DOCUMENT TEXT:
◇ ◇ ◇ ◇

“Ruins, vlogs and returning birds”
Por Laura Santos
A voice rises amid the whisper of the sea and the worn walls of an abandoned building. Yasse, a young man always holding his cellphone, walks through corridors corroded by time and humidity, becoming a narrator who shares fragments of his city in decay. With nearly 150,000 followers on YouTube under the alias @Yasevids, he becomes an explorer of ruins and a chronicler of an environment marked by resistance and isolation.
La juventud es una isla, a documentary directed by Louise Ernandez, transforms this journey into an intimate exploration that reflects the complex reality of the Isle of Youth—a place where digital hyperconnectivity clashes with physical and political confinement. The camera accompanying Yasse, equipped with 360° technology, does not merely follow him; it moves freely, sometimes close to him, other times wandering through empty spaces or capturing ambient sounds, creating an atmosphere that blends closeness and distance.
Yasse doesn’t just film spaces; he is an urban archaeologist rescuing memories hidden in empty cells, forgotten courtyards, and roofs that open to a limited sky. Through his vlogs, he offers a second digital life to these fragments of oblivion, while his physical presence remains trapped in a territory where freedom is only a longing. The contrast between real and virtual space is intensified by the technical choice: filming in 360° and then framing it in two dimensions, symbolizing how a broad range of possibilities is reduced to limited frames.

◇ ◇ ◇ ◇

TASK GOAL: Extract the stretch of the review about Yasse's vlogs from "Por Laura Santos" through "resistance and isolation.", word for word.

INFORMATION SUPPLIED:
◇ ◇ ◇ ◇

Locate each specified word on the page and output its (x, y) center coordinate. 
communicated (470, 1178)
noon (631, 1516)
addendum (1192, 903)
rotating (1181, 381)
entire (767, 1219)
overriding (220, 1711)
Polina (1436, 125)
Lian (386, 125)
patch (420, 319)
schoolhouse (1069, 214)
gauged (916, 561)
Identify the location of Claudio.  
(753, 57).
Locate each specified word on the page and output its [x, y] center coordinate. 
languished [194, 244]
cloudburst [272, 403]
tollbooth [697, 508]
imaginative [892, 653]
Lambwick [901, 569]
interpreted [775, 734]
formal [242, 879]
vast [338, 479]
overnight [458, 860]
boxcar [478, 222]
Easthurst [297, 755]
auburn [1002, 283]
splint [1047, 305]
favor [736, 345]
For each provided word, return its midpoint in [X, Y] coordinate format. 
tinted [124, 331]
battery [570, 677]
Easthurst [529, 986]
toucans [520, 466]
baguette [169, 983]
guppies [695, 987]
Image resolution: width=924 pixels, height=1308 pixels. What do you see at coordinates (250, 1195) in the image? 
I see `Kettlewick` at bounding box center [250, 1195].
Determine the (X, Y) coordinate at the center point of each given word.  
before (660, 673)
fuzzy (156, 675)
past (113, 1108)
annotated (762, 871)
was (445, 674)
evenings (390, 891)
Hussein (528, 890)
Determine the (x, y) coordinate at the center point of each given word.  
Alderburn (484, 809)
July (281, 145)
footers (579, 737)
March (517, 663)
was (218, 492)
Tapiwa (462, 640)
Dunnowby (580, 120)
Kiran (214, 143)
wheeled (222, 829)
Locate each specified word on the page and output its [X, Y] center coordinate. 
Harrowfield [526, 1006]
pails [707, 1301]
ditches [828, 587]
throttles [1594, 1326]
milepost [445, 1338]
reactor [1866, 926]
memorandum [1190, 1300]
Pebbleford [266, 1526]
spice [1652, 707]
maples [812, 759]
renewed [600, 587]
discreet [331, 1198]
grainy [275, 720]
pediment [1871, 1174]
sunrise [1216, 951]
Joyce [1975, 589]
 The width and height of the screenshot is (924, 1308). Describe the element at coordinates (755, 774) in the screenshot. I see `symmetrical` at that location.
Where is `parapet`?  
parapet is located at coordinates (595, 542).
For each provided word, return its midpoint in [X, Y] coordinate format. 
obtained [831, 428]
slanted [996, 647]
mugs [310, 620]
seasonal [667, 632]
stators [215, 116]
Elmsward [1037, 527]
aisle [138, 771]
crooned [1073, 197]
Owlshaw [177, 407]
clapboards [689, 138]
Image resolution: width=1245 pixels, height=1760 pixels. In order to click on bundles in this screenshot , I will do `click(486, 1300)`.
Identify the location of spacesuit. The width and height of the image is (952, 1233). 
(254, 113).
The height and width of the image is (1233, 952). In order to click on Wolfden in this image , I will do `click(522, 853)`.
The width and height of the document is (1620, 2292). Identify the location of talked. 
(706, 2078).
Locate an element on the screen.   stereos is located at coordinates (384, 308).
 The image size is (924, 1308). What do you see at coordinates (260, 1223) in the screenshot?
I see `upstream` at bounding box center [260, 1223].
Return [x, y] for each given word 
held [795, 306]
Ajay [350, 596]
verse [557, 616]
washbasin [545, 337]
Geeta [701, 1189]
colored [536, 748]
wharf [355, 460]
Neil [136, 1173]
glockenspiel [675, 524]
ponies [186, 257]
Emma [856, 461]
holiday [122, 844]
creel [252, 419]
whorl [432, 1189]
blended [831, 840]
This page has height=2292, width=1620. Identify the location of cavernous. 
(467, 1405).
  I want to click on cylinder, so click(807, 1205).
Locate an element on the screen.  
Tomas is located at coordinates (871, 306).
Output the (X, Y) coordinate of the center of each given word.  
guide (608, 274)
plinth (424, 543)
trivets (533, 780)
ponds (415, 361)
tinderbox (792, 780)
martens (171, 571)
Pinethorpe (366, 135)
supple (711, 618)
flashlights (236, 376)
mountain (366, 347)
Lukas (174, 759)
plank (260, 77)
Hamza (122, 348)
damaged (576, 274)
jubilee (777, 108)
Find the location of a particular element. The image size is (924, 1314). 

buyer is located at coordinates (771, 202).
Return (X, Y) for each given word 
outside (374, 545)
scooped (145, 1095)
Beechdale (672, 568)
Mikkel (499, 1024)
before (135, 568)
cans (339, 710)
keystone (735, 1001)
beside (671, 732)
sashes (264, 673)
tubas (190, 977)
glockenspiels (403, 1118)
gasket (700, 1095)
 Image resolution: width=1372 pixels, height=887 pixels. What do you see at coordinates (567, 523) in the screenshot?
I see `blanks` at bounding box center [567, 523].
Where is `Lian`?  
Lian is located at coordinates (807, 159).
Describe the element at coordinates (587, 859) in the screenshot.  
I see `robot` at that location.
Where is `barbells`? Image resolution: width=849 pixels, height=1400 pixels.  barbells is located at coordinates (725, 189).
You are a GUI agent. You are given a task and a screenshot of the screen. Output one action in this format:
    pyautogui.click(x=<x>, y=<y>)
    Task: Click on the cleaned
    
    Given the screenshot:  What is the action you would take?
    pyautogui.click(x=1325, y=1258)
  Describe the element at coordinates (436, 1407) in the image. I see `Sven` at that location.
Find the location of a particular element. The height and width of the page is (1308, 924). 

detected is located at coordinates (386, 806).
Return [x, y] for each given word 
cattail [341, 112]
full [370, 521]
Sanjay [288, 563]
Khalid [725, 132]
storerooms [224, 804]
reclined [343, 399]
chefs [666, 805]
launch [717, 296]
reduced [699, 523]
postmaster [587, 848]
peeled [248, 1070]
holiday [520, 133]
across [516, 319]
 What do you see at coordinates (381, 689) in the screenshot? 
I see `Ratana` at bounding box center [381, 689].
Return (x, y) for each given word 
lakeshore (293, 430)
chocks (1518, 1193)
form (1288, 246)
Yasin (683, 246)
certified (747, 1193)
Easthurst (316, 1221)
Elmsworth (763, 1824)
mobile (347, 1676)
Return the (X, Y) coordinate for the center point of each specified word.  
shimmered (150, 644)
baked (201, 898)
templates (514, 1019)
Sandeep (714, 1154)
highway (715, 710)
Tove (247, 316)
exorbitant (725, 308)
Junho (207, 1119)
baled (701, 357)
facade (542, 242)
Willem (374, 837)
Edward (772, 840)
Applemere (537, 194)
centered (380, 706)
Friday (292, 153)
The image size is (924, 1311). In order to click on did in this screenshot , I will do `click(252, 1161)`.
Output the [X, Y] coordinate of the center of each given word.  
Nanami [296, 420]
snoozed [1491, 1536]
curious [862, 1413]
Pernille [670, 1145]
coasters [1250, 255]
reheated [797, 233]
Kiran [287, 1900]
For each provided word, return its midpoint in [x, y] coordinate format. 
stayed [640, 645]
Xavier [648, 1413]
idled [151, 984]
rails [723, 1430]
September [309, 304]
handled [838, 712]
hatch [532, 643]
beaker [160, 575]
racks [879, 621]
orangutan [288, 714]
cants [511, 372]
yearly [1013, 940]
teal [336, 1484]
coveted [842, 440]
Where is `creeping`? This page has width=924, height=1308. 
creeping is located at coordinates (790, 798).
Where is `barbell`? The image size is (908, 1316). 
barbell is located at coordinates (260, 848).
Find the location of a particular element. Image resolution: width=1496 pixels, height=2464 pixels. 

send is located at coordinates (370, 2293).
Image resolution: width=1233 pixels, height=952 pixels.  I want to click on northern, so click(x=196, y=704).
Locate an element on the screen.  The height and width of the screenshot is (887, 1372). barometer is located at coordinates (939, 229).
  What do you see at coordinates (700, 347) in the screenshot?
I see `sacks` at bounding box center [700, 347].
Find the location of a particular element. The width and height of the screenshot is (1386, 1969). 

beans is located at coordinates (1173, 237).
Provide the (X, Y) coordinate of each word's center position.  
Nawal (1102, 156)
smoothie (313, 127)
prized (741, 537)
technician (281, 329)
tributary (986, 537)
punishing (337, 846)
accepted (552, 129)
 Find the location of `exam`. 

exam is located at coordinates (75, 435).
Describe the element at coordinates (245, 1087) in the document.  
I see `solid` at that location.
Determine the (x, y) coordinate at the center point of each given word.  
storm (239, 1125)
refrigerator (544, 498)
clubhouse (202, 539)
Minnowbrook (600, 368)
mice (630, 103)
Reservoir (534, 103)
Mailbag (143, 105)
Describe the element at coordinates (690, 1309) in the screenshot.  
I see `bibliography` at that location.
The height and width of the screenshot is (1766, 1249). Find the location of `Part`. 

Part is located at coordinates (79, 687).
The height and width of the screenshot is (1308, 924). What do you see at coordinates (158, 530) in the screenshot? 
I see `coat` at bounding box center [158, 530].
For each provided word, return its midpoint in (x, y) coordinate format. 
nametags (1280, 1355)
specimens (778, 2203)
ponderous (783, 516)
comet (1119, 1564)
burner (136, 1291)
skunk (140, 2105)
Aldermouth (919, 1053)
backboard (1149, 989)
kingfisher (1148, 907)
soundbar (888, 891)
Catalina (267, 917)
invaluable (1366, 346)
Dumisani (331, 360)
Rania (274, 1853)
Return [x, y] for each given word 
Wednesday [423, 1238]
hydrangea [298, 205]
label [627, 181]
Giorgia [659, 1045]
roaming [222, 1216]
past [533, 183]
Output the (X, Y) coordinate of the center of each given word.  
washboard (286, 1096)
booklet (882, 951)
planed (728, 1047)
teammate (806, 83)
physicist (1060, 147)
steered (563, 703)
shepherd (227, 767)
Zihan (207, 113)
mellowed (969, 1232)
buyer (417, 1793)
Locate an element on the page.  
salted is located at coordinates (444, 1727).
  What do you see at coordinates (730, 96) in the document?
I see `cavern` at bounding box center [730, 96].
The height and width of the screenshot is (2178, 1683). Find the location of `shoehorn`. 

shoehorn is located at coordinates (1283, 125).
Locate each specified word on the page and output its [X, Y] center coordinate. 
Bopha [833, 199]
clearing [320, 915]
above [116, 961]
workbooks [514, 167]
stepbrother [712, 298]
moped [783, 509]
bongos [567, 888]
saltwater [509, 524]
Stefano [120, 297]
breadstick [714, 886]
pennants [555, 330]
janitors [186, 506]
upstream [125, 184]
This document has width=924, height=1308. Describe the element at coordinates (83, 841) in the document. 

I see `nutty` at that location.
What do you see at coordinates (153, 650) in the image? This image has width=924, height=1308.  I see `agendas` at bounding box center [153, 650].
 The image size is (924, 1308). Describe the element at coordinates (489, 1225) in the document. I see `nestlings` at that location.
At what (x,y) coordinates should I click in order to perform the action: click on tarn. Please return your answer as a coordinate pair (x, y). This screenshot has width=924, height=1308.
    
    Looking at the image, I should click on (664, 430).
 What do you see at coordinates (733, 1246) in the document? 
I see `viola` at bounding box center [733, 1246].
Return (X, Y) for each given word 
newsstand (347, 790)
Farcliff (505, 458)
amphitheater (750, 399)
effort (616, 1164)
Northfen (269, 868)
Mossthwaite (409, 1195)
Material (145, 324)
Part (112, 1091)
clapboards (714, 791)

◇ ◇ ◇ ◇

YOUR RESPONSE:
Por Laura Santos
A voice rises amid the whisper of the sea and the worn walls of an abandoned building. Yasse, a young man always holding his cellphone, walks through corridors corroded by time and humidity, becoming a narrator who shares fragments of his city in decay. With nearly 150,000 followers on YouTube under the alias @Yasevids, he becomes an explorer of ruins and a chronicler of an environment marked by resistance and isolation.